In attesa che Orso torni dalla meritata vacanza in montagna e sostituisca sci e moon boot con pentole e padelle, oggi voglio divertirmi a dare un piccolo suggerimento sul vino da abbinare alla ricetta pubblicata nel post di giovedì scorso. Inizialmente avevo pensato ad un rosso giovane non eccessivamente strutturato ma, considerando che gli ingredienti principali della ricetta sono il pecorino, il timo, il pepe e il burro, la scelta è caduta sul rosato di Negroamaro.

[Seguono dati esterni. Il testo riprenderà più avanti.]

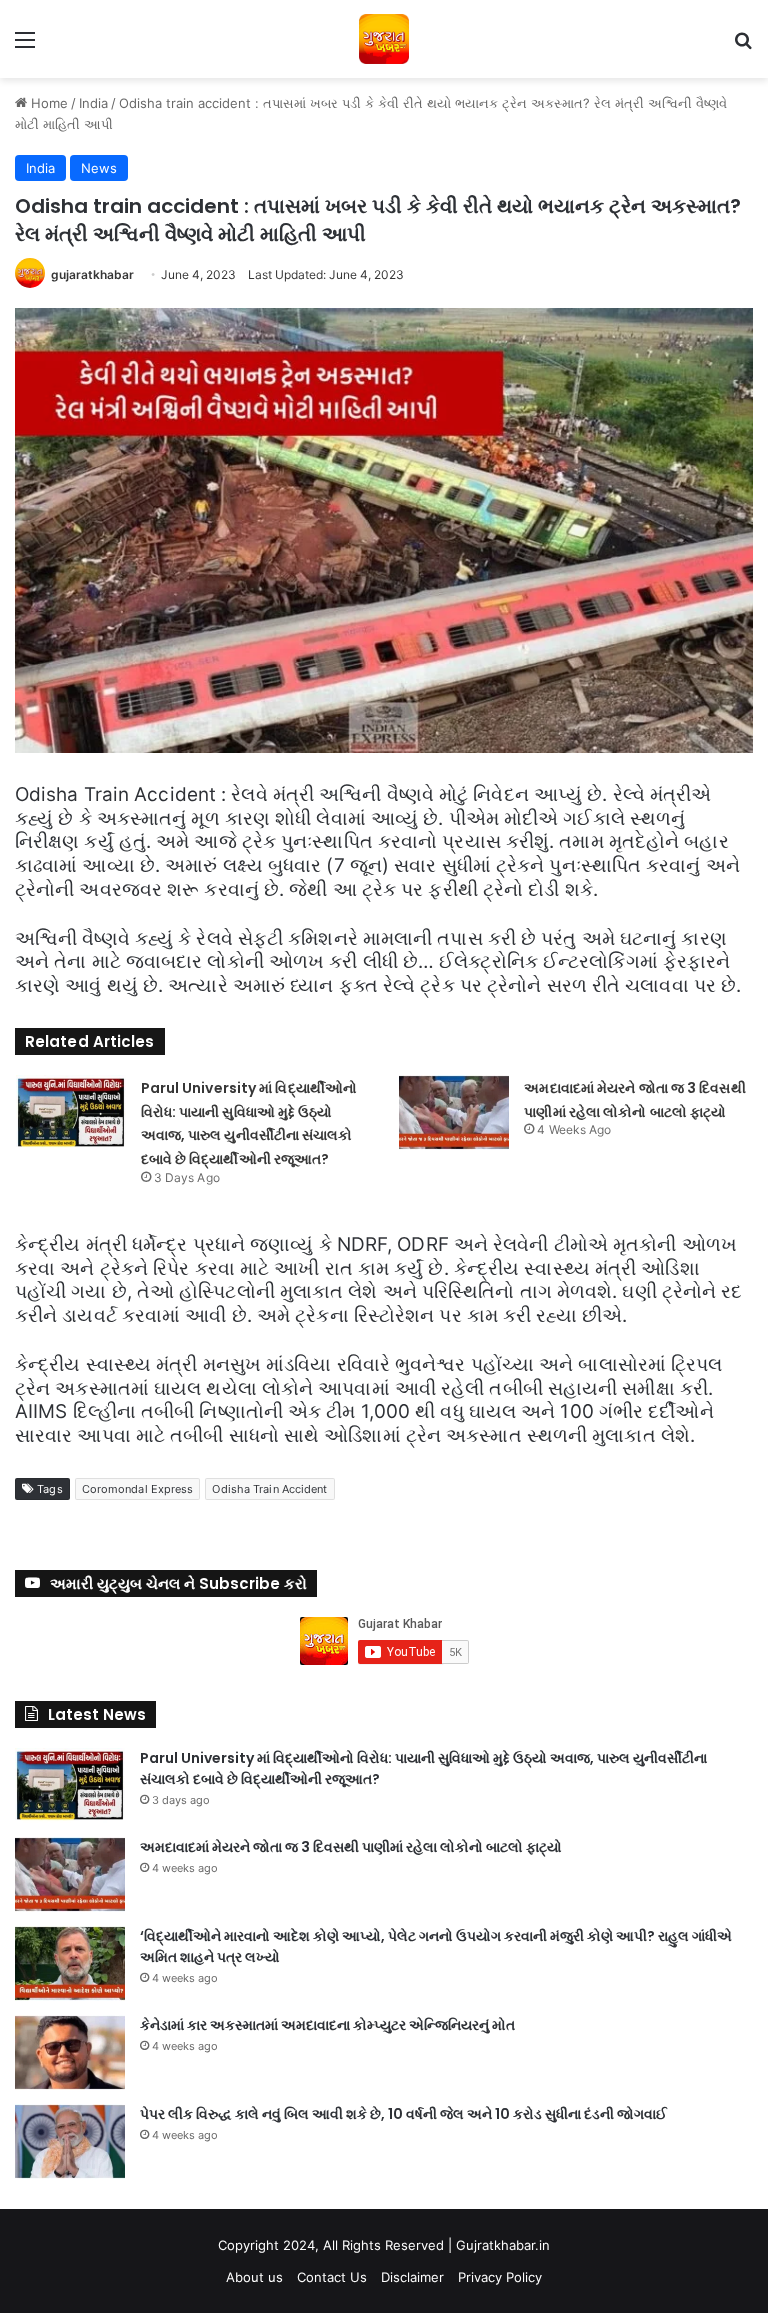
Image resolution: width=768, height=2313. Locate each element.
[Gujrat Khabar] (384, 39)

Pecorino, timo e pepe conferiscono al piatto una discreta persistenza gusto olfattiva e una buona aromaticità che rendono ottimale l’abbinamento, per “concordanza”, con le caratteristiche del rosato. La componente grassa del burro viene invece equilibrata dalla buona freschezza (acidità) e dalla sua sapidità. Un connubio che dimostra ancora una volta la grande versatilità di un vino, il rosato, che dopo anni di non sufficiente considerazione da parte dei consumatori, finalmente comincia a ritagliarsi uno spazio importante non solo sul mercato nazionale, ma anche su molti mercati esteri.
La cosa che più mi ha sorpreso durante il mio ultimo “tour” fra Svizzera, Germania e Sati Uniti, è aver riscontrato un numero sempre più alto di vini rosati nelle carte di molti ristoranti e di tantissime pizzerie. Ritengo difficile che in Italia possa cambiare l’abitudine di bere birra insieme alla pizza, in realtà il vino riesce ad accompagnare perfettamente il piatto italiano più famoso nel mondo. Sandro Sangiorgi, bravissimo giornalista e scrittore nonché fondatore della rivista Porthos, così scrive sul suo libro Il matrimonio tra cibo e vino: “Di rado la pizza viene messa a contatto con il vino. Invece le varie possibilità di condimento che vi si possono abbinare lo stimolano e permettono anche di bere grandi bottiglie. Il vino offre una imprevedibilità e un’abilità nel sintonizzarsi sulla fragranza della pasta davvero ineguagliabili, inoltre sa seguire i differenti condimenti adeguando la propria varietà espressiva, talvolta attraverso un godibile contrasto talaltra limando, ma sempre rilasciando il piacere di una mediterranea comunione. Su una semplice Margherita berremo un rosato morbido, pulito e profumato”.
Rosato quindi da non considerare più come “figlio di un Bacco minore” o da consumare solo nel periodo estivo, ma un vino per tutte le stagioni che permette di soddisfare anche abbinamenti apparentemente impossibili.
Giusto l’abbinamento!
Anche io pensavo al negroamaro ……… il rosato è perfetto.